Now, a handful of investors hope to turn that appeal into growth, with plans to build two luxury hotels in East Jerusalem and the formation of a holding company under the backing of the Palestinian Investment Fund. A marketing and events campaign for Bethlehem will also start next year in hopes of persuading the tourists who do come to stay longer, or overnight.

“Palestine needs a string of pearls, a series of perhaps small, well-developed nuclei of tourist centres that can be photographed and presented as the real Palestine,” says Garrick Aird, senior partner in London for Middle East-based Von Dekermann Global Management Consultancy, which has developed tourism destinations around the world, including Dubai and the Near East.
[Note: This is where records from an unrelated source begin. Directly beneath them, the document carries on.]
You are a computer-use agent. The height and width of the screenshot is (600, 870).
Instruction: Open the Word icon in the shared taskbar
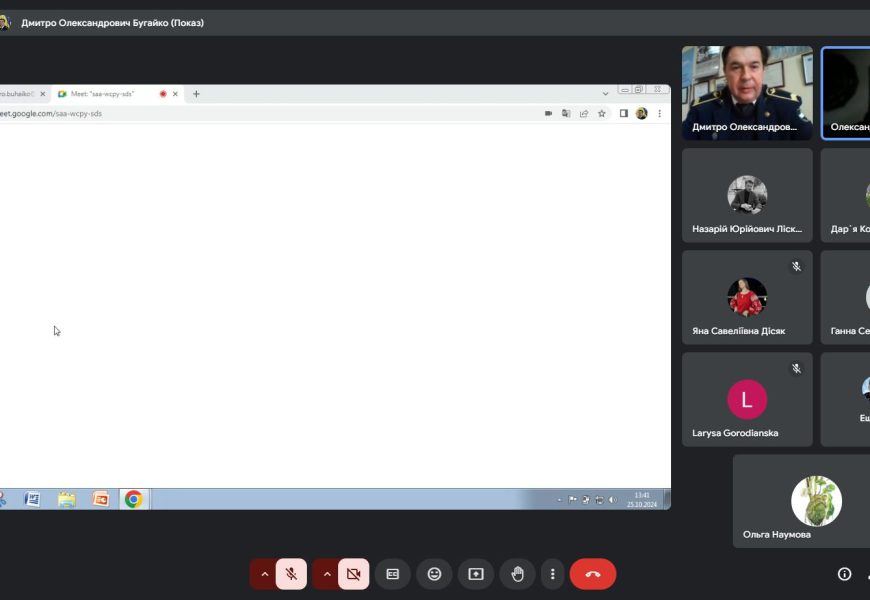coord(32,499)
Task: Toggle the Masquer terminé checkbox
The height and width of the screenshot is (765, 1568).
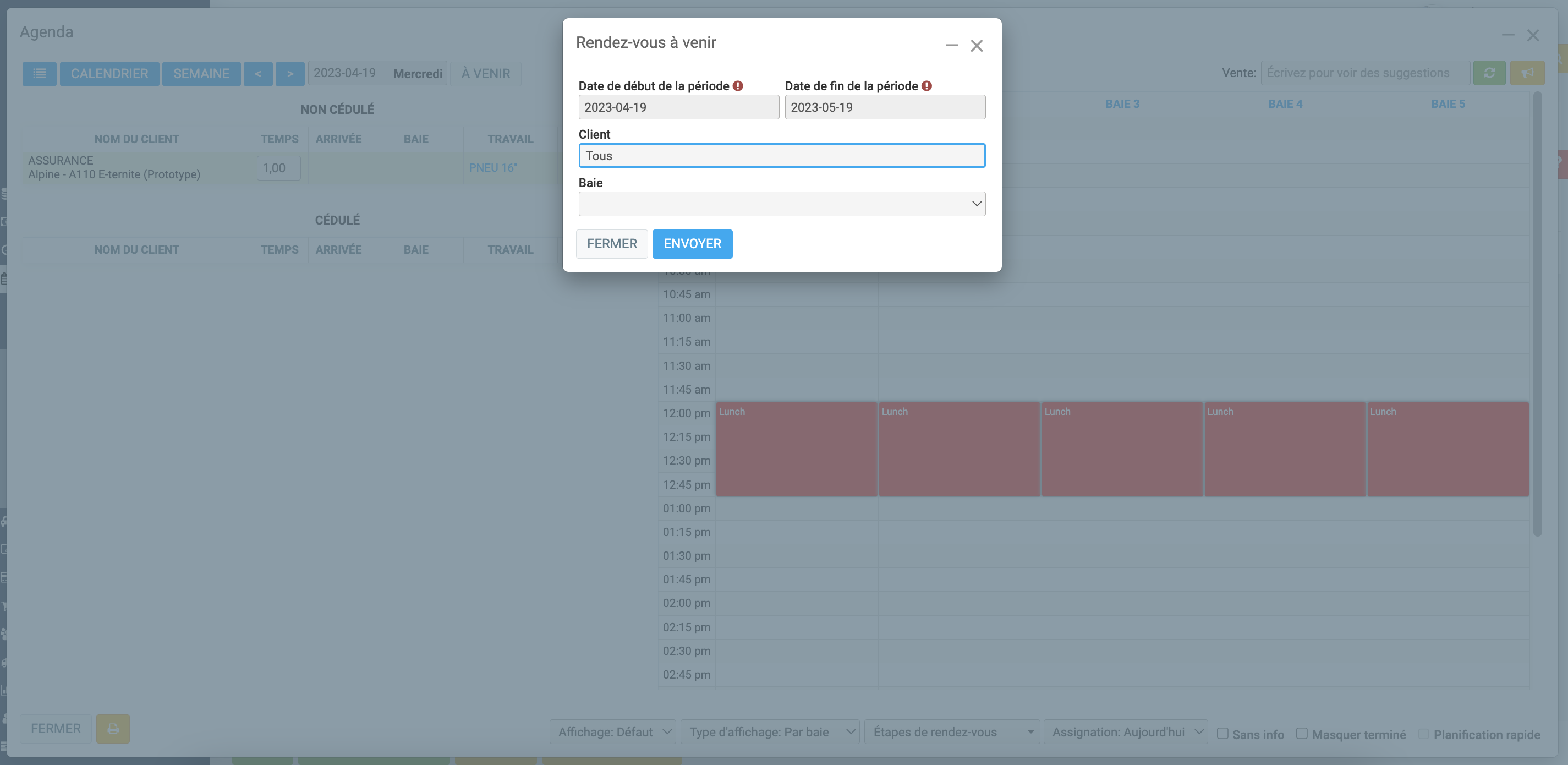Action: click(x=1301, y=733)
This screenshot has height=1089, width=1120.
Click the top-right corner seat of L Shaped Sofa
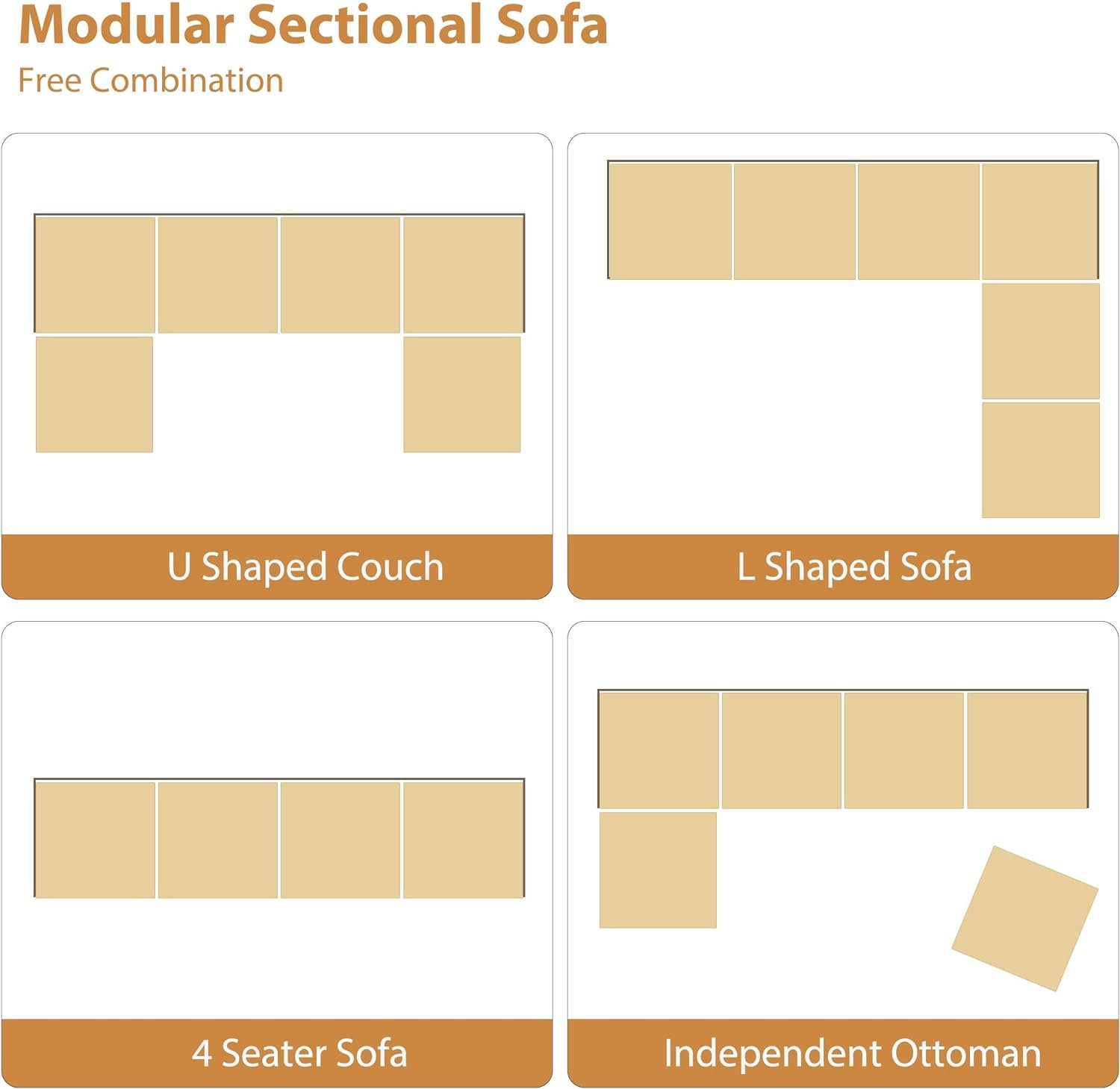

He estimates a major expansion of the tourism sector would cost US$1-2 billion (Dh3.67-7.35 bn) for site development and infrastructure, plus $50 million a year for marketing and communications.

bethlehemA restoration expert works on mosaic inside the Church of the Nativity, in Bethlehem in February. After two years of painstaking work, experts have completed the initial phase of the project. Nasser Nasser / AP Photo

Little has been done to develop a tourism industry in Palestine, despite its 2m visitors a year. Spending on tourism marketing is about $500,000, compared with $10m in Jordan and $40m in Israel, according to the Initiative for the Palestinian Economy, a framework for economic growth established by the Office of the Quartet.

“Tourism today is about stories; we have a story,” says Khalid Husseini, whose family is developing a five-star hotel in East Jerusalem in the former headquarters of the Palestine Liberation Organization. Like others hoping to increase tourism, he hopes to attract investors from the Palestinian diaspora who could cope with risk in the interest of helping their homeland.

One of the ideas that underpins efforts to bring more people to Palestine is the sense that when people see it with their own eyes, they will understand more about the conflict.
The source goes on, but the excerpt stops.